This is telling you you can reuse the Mercurial child, but you need to reset it first. Once you've resynched with /ws/onnv-clone and run the "hg ... update..." command, you use the -t option to tell wx2hg to reuse the Mercurial child. For example,

/opt/onbld/bin/wx2hg -t

There's more that wx2hg can do, but those features won't be needed until ON moves to Mercurial. If you get stuck using wx2hg, you can ask for help on the SCM migration team list (scm-migration-dev at opensolaris dot org).

Friday Feb 15, 2008

SCM Migration: The Big Picture

When Steve Lau left Sun at the end of last September, I became the go-to guy inside Sun for the migration to Mercurial. I had thought that I had a good high-level grasp of the project. But after getting blindsided a couple times by dependencies I hadn't considered, I drew up a diagram to help me get oriented, identify stakeholders, and maybe anticipate future issues.

Here's a slightly simplified version of the original diagram from the whiteboard in my office:

Blue parallelograms indicate repositories, tan boxes are software modules, solid lines indicate data flow, and dashed lines tie users with the modules that they're using. The three red-rimmed boxes (gk tools, gate hooks, and onbld tools) are where most of the development effort is going.

The primary simplifications in this diagram are

  • the data flow from the project gate actually goes through the SCM front-end before going through the gate hooks.
  • I've omitted the consolidation's clone workspace (a nightly snapshot of the gate)
  • I've omitted the bridge between the current ON workspace in TeamWare and the Mercurial repository that is shadowing it

Even so, this is a moderately busy diagram. There are several components to keep track of and make sure they all fit together.
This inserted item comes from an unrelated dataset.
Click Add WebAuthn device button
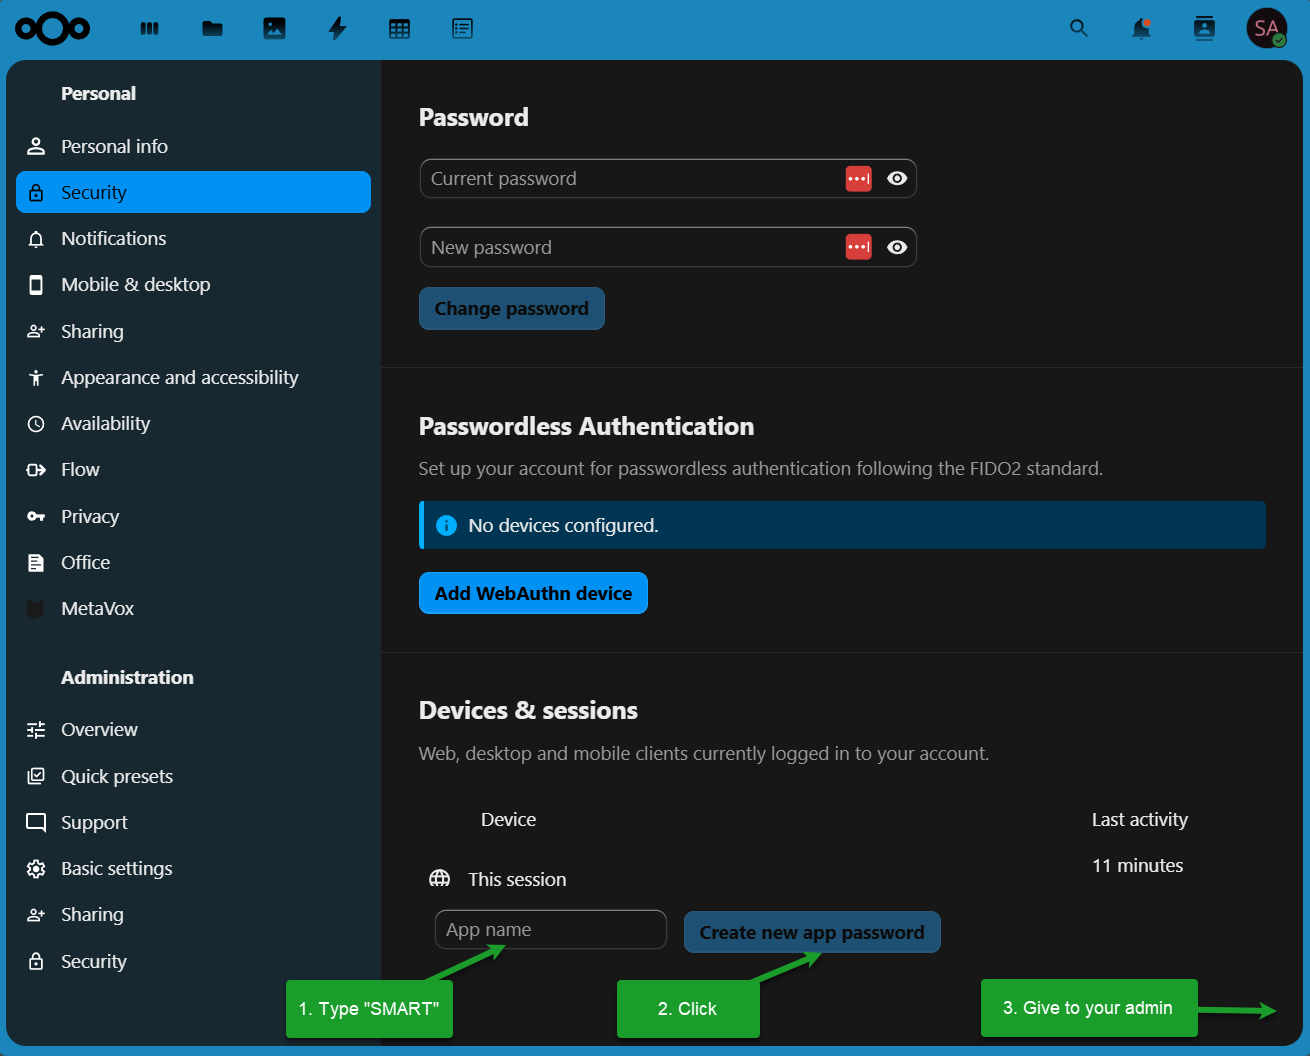This screenshot has width=1310, height=1056. [x=533, y=593]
Most of the work so far has been in the area of the ON build (onbld) tools, pieces of which are used by other consolidations and by the Solaris Companion project. Many of the changes are related to making the tools work with Mercurial as well as with TeamWare/SCCS. We've also had to consider the implications of moving everything outside the Sun firewall, which has meant rethinking interfaces to things like the bug database and our RTI (Request To Integrate) system.

We haven't done as much work on the gatekeeper (gk) tools, although we've started to think about design issues. Many of the design decisions boil down to this question: do we make the minimal set of changes needed to work with Mercurial, or do we make more extensive changes so that the tools can make better use of the features provided by Mercurial? In some cases we are staying with the current approach. For example, we are using separate repositories for build snapshots, rather than using branches and tags in the main gate repository. In other cases we will be changing the tools to use Mercurial features. For example, any automated post-putback processing will be driven directly by Mercurial hooks, rather than the email-based hook system that is needed with TeamWare.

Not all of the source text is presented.